Pixel coordinate grounding data
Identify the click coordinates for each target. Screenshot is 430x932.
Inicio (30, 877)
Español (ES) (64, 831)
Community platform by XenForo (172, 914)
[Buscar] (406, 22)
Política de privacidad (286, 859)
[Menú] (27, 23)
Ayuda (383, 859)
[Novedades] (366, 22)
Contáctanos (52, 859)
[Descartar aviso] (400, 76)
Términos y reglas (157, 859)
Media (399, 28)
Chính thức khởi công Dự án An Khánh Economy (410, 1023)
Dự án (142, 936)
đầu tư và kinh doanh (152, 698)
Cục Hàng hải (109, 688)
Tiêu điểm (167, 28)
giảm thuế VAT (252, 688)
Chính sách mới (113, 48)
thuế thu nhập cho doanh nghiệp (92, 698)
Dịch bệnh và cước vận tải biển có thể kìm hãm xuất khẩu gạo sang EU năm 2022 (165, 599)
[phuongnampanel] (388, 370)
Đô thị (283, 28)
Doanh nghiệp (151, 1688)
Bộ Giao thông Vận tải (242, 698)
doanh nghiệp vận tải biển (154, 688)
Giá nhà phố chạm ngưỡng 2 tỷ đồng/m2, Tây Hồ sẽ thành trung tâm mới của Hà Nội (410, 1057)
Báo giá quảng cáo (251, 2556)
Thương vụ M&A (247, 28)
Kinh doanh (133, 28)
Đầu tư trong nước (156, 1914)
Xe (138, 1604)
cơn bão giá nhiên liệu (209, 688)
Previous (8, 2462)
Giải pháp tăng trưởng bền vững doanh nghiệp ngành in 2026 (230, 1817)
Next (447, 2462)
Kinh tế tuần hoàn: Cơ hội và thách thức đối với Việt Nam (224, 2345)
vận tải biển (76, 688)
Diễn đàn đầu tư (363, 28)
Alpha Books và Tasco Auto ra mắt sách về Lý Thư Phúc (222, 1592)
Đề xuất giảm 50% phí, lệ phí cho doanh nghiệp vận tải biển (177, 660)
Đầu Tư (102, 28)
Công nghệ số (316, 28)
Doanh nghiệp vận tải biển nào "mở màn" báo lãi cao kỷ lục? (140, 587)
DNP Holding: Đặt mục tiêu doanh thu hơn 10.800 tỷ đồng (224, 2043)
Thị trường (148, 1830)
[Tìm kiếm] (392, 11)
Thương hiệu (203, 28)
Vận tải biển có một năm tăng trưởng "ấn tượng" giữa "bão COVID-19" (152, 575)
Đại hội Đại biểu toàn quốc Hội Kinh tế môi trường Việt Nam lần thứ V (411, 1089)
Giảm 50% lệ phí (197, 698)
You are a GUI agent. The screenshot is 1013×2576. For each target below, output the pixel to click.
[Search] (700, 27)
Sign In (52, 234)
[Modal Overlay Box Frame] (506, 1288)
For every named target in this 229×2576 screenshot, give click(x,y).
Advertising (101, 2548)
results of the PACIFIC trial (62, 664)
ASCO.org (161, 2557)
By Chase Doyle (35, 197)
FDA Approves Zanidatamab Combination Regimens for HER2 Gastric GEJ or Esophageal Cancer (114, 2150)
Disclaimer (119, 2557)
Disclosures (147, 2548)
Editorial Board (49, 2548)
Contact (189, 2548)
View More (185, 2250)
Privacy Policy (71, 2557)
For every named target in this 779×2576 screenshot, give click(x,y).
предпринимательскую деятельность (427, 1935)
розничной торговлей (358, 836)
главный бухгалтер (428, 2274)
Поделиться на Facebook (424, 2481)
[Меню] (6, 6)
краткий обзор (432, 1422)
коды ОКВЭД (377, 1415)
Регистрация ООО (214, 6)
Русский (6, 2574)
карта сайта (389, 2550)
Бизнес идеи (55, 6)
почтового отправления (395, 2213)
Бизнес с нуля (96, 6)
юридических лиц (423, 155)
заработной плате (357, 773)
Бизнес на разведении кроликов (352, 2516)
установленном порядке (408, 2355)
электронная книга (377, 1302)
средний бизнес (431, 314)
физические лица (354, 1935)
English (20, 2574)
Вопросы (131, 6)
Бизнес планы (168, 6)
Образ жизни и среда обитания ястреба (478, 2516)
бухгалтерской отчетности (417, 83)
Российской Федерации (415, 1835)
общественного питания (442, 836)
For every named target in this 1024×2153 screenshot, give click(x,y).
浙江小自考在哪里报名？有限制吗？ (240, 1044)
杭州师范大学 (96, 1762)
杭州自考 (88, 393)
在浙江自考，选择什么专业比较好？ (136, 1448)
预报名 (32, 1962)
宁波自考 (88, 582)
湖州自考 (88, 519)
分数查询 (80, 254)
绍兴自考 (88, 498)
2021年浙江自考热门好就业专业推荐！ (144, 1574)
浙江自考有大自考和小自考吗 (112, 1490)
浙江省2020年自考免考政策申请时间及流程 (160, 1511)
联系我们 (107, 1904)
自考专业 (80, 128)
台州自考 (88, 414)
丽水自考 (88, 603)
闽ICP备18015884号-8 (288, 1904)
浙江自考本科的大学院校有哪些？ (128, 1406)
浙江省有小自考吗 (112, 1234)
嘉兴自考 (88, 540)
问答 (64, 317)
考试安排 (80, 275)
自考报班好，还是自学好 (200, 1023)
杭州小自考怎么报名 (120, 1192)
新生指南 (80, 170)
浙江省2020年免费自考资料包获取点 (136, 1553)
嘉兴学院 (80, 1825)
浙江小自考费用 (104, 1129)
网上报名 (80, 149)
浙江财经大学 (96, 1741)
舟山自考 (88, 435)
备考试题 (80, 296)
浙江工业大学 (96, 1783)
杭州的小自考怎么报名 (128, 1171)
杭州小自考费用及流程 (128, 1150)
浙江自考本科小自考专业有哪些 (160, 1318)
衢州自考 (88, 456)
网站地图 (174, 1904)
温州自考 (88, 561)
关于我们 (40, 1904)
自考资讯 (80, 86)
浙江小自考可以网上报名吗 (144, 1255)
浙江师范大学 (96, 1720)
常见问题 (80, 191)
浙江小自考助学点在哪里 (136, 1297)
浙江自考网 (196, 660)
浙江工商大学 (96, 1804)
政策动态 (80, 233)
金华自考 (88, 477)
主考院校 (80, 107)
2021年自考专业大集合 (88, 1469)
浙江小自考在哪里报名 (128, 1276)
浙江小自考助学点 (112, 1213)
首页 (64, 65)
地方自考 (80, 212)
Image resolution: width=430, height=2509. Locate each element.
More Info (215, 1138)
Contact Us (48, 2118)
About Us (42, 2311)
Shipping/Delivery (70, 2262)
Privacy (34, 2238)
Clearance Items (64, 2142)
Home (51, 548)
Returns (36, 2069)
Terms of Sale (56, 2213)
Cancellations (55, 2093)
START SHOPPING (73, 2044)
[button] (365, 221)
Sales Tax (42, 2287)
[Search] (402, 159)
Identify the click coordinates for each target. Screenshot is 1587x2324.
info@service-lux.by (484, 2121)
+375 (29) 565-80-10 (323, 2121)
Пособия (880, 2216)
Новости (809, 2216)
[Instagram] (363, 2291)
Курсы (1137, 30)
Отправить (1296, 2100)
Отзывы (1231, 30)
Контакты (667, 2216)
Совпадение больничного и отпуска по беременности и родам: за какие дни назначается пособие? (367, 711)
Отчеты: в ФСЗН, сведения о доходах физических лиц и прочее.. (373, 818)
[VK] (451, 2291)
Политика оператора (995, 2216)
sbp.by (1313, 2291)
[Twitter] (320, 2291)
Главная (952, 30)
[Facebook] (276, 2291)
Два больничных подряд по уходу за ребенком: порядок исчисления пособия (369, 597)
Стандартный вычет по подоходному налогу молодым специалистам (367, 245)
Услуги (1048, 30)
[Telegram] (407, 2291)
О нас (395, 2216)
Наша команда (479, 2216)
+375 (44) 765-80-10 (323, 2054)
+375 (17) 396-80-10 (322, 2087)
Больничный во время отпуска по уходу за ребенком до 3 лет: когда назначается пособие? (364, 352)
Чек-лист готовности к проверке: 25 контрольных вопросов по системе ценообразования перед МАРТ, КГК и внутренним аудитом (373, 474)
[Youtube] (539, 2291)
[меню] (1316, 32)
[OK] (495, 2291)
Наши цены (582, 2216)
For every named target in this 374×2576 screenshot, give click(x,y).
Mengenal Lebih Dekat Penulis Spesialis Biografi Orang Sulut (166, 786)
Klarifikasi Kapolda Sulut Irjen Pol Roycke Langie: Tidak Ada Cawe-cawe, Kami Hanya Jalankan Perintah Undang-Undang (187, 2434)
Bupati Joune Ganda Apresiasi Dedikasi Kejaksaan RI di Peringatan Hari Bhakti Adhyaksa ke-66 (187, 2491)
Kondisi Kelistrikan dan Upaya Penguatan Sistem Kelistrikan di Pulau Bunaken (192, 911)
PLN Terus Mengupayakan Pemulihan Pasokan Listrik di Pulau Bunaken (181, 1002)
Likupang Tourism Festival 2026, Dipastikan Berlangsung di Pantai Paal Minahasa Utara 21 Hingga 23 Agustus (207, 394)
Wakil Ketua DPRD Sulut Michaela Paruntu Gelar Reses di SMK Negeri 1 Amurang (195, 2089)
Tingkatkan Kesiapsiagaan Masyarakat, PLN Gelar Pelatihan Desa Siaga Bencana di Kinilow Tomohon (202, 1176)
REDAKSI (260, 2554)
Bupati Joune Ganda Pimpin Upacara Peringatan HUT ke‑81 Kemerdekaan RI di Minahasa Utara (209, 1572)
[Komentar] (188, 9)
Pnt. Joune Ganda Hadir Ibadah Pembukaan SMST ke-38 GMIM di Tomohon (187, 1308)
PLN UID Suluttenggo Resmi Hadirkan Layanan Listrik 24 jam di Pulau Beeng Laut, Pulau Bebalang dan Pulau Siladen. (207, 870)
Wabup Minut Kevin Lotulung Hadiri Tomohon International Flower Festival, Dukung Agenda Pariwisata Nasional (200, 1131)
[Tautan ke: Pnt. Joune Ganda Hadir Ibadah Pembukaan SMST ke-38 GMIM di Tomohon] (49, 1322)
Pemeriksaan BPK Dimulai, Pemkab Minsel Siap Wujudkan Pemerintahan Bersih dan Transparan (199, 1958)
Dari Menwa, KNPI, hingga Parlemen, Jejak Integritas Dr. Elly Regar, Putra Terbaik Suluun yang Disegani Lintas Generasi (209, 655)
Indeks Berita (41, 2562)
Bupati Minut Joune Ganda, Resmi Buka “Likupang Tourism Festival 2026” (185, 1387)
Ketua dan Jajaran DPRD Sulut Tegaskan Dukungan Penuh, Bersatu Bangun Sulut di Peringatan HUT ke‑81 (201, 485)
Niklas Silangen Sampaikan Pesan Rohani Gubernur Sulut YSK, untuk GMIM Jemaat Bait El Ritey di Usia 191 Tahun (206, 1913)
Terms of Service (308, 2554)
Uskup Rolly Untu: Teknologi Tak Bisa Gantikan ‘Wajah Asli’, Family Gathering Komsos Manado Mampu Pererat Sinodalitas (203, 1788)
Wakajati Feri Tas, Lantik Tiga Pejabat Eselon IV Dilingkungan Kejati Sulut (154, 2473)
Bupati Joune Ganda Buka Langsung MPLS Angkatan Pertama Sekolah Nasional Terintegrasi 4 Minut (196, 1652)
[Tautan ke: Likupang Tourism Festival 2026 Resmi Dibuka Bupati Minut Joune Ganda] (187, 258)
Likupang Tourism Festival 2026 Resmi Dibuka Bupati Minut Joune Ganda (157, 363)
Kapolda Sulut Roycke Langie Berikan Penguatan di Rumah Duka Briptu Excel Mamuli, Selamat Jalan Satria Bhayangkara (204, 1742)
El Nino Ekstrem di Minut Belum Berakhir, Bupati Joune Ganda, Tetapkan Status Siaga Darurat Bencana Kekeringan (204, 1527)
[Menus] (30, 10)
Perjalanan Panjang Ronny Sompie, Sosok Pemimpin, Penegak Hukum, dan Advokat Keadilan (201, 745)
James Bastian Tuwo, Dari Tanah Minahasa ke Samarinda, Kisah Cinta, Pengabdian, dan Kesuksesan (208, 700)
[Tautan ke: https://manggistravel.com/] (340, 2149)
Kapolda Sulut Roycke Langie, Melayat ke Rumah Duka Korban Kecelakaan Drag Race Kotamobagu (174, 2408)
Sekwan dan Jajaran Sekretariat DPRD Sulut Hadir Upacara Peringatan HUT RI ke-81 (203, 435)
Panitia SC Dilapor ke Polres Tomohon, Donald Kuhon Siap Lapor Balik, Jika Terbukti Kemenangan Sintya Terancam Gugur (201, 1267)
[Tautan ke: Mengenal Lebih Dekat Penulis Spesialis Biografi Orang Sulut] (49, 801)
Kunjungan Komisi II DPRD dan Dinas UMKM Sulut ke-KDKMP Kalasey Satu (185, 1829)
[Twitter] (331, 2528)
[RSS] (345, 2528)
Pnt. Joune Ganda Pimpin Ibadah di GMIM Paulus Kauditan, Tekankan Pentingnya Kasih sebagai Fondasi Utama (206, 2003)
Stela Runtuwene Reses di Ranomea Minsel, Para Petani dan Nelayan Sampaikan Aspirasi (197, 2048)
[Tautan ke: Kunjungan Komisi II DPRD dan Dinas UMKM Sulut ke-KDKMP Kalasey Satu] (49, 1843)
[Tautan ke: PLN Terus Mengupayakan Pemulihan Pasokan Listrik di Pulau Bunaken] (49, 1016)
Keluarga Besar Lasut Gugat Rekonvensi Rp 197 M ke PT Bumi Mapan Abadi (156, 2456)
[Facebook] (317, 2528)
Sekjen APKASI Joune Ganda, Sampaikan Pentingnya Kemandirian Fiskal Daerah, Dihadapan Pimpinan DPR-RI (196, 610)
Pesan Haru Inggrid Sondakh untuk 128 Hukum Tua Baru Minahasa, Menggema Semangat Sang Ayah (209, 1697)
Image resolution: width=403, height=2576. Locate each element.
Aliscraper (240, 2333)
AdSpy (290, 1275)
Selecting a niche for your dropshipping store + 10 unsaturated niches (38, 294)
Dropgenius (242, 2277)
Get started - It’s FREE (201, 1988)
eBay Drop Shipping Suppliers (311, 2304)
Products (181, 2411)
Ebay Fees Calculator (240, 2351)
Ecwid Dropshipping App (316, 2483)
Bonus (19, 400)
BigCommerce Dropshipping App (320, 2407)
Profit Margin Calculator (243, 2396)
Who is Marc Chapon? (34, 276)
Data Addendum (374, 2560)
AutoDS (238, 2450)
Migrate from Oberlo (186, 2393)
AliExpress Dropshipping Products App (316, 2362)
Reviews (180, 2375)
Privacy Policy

_AIM OF THE EXERCISE_
Exact reproduction is required. Give the lines of the data from its first line through the line containing "giảm thuế VAT (252, 688)", and no others.

_EXERCISE SOLUTION_
Identify the click coordinates for each target. Screenshot is 430x932.
Inicio (30, 877)
Español (ES) (64, 831)
Community platform by XenForo (172, 914)
[Buscar] (406, 22)
Política de privacidad (286, 859)
[Menú] (27, 23)
Ayuda (383, 859)
[Novedades] (366, 22)
Contáctanos (52, 859)
[Descartar aviso] (400, 76)
Términos y reglas (157, 859)
Media (399, 28)
Chính thức khởi công Dự án An Khánh Economy (410, 1023)
Dự án (142, 936)
đầu tư và kinh doanh (152, 698)
Cục Hàng hải (109, 688)
Tiêu điểm (167, 28)
giảm thuế VAT (252, 688)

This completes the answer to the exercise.